▶ _Task to carry out_: How many lines in the entries below contain the string "size"? Reply with the count alone.

>> Begin Listing

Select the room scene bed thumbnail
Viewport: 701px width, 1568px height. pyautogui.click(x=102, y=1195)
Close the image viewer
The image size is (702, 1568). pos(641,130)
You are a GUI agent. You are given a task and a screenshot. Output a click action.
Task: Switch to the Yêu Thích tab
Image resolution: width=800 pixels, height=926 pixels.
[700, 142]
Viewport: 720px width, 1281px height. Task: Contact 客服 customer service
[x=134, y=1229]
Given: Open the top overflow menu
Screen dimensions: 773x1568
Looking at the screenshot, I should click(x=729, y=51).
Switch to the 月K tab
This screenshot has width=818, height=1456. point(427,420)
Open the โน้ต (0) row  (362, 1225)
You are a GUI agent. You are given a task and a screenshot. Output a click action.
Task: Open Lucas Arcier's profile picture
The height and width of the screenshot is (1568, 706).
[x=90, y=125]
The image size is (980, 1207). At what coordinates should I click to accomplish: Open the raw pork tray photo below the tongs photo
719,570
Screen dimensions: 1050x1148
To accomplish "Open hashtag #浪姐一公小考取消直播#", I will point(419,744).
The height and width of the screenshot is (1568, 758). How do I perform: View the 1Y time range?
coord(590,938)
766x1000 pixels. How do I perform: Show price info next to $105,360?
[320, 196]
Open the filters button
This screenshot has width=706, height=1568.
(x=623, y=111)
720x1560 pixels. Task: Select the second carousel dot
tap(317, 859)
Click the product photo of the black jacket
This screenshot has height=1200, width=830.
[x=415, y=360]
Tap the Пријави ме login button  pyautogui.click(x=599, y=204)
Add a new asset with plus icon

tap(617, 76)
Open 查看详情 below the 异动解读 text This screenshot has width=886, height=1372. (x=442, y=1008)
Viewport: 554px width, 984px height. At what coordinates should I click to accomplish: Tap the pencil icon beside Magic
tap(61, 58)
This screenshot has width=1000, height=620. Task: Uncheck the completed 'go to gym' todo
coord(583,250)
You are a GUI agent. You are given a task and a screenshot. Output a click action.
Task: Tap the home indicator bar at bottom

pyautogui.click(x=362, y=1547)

>> End Listing

▶ _Task result_: 2